> Your goal: In the records that follow, find the line with "Task: Select rank number 1 cell"; from there, retype every line exactly through the line with "You are a computer-use agent.", which also belongs to the answer.

> Available data:
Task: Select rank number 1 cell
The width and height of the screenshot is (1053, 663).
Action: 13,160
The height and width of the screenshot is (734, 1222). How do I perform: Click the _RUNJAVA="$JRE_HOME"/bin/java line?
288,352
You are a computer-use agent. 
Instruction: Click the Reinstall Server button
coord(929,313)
...
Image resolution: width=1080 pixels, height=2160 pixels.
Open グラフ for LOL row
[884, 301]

> Result of this exercise:
Task: Select rank number 1 cell
The width and height of the screenshot is (1053, 663).
Action: 13,160
The height and width of the screenshot is (734, 1222). How do I perform: Click the _RUNJAVA="$JRE_HOME"/bin/java line?
288,352
You are a computer-use agent. 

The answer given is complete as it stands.